* [EXERCISE DESCRIPTION]: Look through the material that follows and show every line with the string "BEAR".

· · · ·

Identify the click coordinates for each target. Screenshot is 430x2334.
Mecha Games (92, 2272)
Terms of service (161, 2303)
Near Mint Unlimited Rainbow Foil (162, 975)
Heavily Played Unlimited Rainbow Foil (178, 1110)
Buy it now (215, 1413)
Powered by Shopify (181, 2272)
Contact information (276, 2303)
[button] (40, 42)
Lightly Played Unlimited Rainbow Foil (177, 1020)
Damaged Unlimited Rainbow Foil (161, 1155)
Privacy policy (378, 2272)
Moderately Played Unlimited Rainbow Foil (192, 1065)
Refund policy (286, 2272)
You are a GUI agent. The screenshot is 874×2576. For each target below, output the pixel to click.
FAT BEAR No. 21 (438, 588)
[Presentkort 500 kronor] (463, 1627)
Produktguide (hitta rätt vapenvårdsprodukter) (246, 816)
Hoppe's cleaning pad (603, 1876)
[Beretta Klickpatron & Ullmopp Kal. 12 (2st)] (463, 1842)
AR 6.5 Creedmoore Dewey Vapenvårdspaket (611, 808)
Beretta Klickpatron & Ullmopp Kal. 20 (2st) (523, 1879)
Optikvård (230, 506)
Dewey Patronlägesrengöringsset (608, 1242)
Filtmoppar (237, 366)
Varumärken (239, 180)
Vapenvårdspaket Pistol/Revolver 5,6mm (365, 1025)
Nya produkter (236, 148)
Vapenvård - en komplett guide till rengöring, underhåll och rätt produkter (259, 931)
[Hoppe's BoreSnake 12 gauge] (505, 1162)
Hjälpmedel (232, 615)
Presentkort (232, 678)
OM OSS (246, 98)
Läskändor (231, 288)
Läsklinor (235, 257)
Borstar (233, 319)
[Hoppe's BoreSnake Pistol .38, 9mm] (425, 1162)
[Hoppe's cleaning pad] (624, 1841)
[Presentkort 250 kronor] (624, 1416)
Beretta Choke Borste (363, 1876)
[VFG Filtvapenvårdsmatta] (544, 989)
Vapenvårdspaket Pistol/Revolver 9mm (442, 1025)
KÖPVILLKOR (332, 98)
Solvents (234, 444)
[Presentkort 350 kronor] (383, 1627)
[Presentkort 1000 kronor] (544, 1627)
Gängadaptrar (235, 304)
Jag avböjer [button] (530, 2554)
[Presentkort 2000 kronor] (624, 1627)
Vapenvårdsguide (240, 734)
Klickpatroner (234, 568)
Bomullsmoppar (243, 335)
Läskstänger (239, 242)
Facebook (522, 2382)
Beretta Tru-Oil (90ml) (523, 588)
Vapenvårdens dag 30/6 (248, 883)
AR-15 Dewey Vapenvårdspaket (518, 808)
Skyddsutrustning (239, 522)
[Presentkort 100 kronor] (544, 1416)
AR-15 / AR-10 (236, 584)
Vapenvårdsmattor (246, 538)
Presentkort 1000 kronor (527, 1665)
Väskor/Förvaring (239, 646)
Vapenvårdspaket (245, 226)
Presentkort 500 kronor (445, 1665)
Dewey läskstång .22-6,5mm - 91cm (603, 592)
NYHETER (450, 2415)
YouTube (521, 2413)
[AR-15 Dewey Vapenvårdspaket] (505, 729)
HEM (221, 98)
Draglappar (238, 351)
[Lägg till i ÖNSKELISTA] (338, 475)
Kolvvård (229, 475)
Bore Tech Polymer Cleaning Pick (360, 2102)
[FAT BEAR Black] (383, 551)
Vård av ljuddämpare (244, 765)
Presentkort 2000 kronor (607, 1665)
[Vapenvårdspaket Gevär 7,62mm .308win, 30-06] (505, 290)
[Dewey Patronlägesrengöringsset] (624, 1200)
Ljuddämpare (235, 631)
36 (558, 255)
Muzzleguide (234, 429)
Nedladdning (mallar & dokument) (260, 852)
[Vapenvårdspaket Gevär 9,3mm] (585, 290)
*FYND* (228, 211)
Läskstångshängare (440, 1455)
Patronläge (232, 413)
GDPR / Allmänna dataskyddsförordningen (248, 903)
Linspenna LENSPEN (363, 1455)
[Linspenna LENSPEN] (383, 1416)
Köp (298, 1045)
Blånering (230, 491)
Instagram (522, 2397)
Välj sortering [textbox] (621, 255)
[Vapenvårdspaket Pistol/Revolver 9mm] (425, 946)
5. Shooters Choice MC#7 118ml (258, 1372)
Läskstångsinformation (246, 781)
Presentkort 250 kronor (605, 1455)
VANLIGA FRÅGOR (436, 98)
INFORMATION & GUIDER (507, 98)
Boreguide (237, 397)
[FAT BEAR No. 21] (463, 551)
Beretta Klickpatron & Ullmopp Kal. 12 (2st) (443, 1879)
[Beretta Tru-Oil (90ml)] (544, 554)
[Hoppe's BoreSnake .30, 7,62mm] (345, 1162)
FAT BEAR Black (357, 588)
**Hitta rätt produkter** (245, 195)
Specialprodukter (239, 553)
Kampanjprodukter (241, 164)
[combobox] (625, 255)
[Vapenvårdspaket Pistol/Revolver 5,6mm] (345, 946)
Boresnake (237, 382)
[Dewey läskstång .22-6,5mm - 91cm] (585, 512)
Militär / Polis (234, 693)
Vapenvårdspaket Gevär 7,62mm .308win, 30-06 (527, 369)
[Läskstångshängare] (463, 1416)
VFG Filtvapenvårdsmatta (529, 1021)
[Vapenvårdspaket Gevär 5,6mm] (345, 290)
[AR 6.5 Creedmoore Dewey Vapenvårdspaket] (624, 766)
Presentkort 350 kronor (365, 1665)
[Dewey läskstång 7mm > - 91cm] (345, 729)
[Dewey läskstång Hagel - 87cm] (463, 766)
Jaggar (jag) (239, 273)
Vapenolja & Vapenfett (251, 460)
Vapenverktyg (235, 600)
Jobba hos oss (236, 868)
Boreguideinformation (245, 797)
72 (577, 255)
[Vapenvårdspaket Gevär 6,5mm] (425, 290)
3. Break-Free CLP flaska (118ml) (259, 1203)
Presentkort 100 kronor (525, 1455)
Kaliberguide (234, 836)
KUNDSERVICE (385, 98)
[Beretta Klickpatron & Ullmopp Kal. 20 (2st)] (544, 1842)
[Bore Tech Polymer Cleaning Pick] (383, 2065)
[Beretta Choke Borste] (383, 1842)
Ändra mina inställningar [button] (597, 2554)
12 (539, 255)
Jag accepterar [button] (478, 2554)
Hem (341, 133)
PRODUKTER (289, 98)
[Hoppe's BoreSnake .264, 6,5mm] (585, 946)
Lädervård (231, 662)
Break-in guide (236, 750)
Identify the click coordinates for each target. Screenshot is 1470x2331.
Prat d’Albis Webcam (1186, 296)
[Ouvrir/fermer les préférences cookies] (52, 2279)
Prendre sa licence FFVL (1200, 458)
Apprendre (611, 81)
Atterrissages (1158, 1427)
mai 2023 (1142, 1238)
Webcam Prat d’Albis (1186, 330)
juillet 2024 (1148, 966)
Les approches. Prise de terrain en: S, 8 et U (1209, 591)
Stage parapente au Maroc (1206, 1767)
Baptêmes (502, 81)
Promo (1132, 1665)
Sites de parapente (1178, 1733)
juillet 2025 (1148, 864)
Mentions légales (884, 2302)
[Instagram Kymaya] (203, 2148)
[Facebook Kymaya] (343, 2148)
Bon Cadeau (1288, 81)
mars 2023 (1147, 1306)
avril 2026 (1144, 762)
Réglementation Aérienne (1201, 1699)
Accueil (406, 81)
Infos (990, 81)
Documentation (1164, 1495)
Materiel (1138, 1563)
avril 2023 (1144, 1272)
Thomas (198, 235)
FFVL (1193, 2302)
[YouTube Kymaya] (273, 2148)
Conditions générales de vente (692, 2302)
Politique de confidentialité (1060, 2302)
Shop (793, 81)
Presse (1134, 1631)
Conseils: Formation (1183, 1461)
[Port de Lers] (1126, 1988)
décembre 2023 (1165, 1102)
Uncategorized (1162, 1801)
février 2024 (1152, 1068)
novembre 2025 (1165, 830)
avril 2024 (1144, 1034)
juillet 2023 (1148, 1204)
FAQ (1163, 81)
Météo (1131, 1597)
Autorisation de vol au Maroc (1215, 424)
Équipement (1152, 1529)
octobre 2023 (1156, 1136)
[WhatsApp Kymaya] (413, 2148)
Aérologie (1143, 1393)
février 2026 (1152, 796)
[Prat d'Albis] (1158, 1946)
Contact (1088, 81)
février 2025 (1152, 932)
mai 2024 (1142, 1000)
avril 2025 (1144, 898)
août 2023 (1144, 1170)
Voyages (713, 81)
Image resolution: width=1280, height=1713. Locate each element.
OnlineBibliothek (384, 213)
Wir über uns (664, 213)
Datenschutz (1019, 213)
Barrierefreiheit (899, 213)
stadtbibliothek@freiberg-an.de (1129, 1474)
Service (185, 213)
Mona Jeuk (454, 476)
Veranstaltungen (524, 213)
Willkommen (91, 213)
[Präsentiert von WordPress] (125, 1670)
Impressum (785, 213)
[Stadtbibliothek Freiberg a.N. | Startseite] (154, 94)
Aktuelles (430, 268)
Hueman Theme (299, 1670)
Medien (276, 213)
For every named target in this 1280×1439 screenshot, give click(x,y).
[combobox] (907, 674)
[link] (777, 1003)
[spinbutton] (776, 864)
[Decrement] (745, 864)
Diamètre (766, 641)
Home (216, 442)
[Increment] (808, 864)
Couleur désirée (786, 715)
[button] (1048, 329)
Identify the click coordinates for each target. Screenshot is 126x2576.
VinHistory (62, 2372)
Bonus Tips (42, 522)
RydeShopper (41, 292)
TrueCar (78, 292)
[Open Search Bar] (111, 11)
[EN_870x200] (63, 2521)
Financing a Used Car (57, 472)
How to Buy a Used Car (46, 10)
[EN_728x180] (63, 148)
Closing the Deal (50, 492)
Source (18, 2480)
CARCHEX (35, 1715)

· · · ·

* [EXERCISE ANSWER]:
FAT BEAR No. 21 (438, 588)
[FAT BEAR Black] (383, 551)
[FAT BEAR No. 21] (463, 551)
FAT BEAR Black (357, 588)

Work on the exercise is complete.